③ On November 5, 2014, the Defendant received a total of KRW 23,60,000 as indicated in the attached Table, such as receiving KRW 2 million from the Plaintiffs on the basis of advance interest. Based on the instant notarial deed, the Defendant received KRW 430,500 and KRW 746,200 from the auction procedure for the corporeal movables owned by the Plaintiffs. The Defendant offset the Defendant’s tort damages liability of KRW 300,000 against the Defendant’s tort liability of KRW 25,076,70 on the instant notarial deed. As such, the compulsory execution based on the instant notarial deed ought to be denied from the principal or interest.

The plaintiffs' assertion of repayment is not consistent.
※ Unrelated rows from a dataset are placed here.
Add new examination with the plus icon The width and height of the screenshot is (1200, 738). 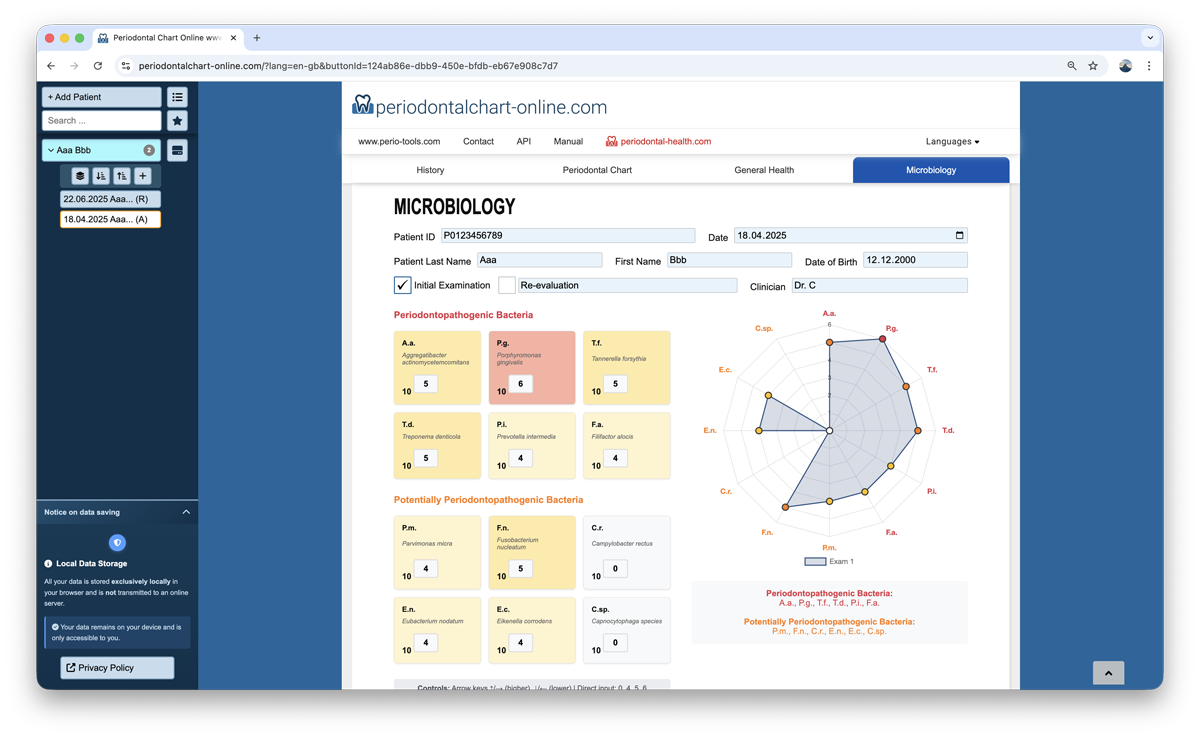click(x=143, y=176)
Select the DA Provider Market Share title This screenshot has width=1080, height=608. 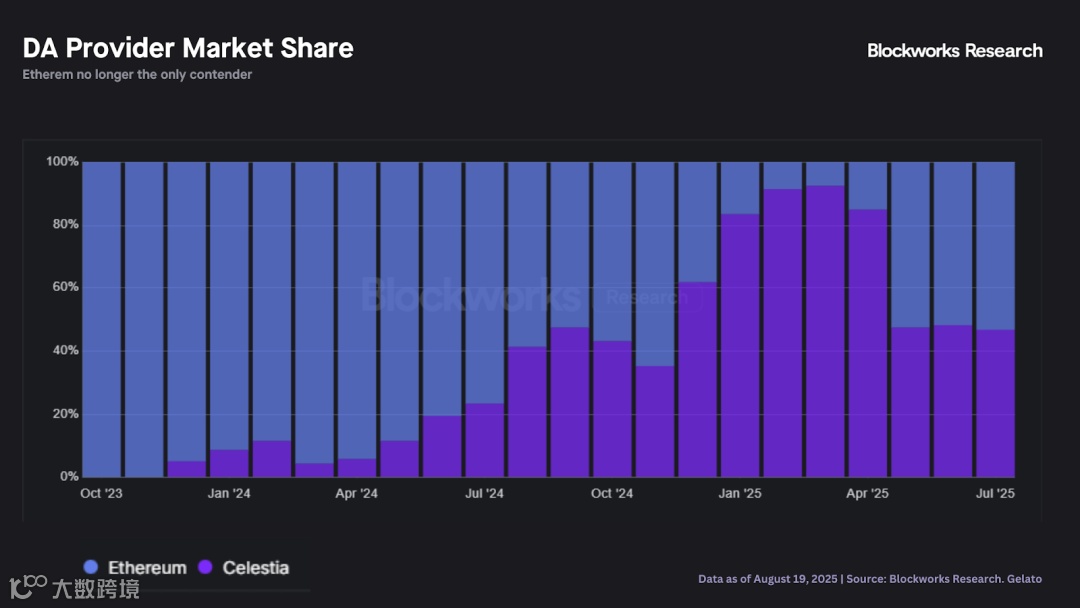coord(188,48)
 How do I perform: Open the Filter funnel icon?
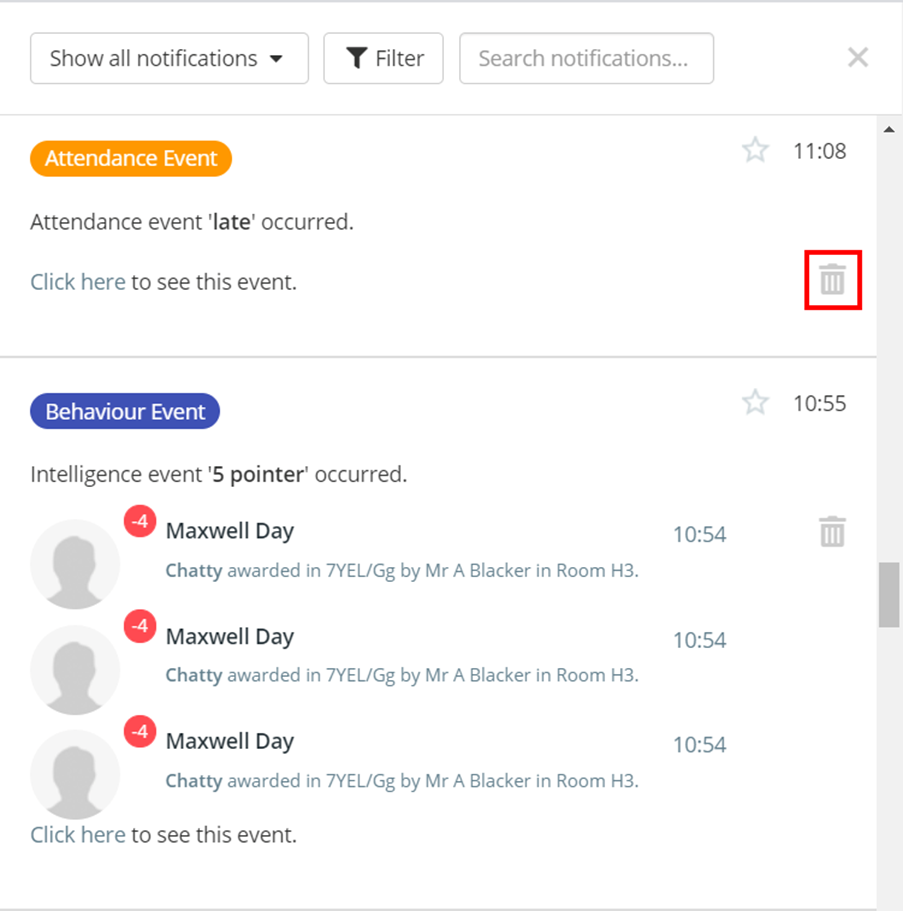pos(356,58)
The plaintiffs' legal representative is finally organized on October 30, 2018, and it is decided on the plaintiffs' assertion of repayment based on the legal brief submitted to this court.

B. We examine the determination as to the claim 1 above (1). The Plaintiff’s evidence No. 19, which was admitted as evidence to this part of the claim, merely appears to have been prepared in the course of settling the loan debt of this case between the Plaintiff A and the Defendant, and it cannot be deemed that the Defendant would no longer issue the loan debt of this case, or that the Defendant would be relieved of the debt of this case, and the remainder.